- _The request_: Copy out everything from the line containing "No (133, 1307)" down to the line containing "Share (267, 1276)", both of those lines included.

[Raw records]
-- begin --

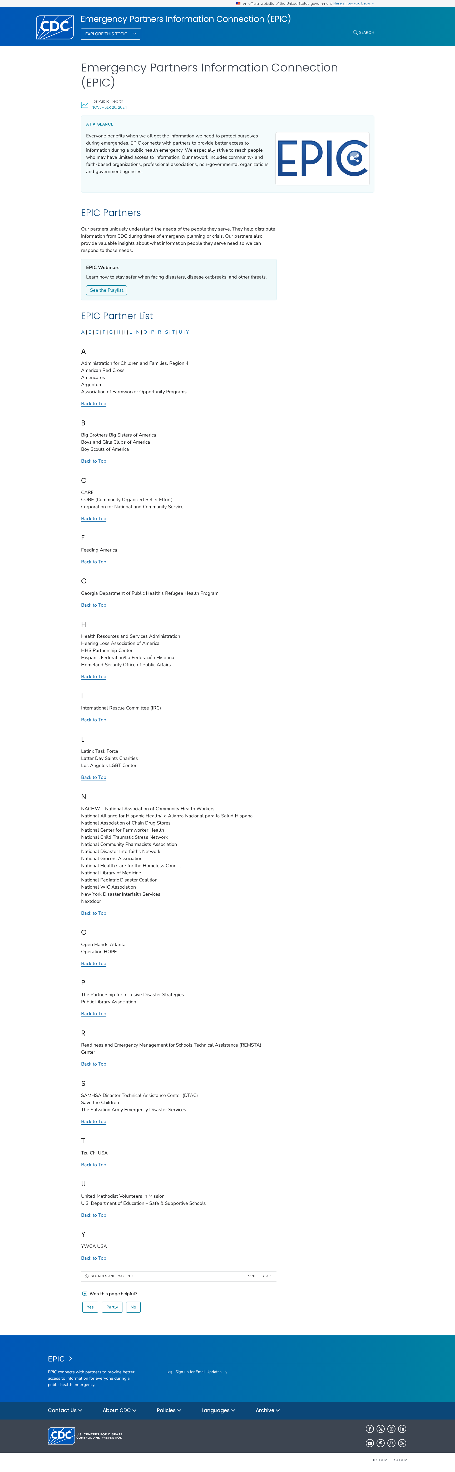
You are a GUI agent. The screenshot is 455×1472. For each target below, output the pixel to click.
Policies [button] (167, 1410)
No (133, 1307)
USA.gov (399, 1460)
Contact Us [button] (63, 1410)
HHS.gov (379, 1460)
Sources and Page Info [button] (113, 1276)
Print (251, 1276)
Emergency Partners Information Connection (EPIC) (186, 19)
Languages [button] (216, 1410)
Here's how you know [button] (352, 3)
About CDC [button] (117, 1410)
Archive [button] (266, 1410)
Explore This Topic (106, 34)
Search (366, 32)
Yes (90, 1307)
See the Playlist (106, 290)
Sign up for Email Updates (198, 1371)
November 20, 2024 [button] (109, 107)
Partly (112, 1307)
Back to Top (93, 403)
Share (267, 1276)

-- end --
-- begin --

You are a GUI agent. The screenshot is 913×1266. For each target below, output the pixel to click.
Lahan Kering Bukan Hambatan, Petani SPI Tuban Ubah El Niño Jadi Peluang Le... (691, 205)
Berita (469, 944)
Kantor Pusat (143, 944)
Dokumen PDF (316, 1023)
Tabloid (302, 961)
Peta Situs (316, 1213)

-- end --

- _Solution to the problem_:
No (133, 1307)
USA.gov (399, 1460)
Contact Us [button] (63, 1410)
HHS.gov (379, 1460)
Sources and Page Info [button] (113, 1276)
Print (251, 1276)
Emergency Partners Information Connection (EPIC) (186, 19)
Languages [button] (216, 1410)
Here's how you know [button] (352, 3)
About CDC [button] (117, 1410)
Archive [button] (266, 1410)
Explore This Topic (106, 34)
Search (366, 32)
Yes (90, 1307)
See the Playlist (106, 290)
Sign up for Email Updates (198, 1371)
November 20, 2024 [button] (109, 107)
Partly (112, 1307)
Back to Top (93, 403)
Share (267, 1276)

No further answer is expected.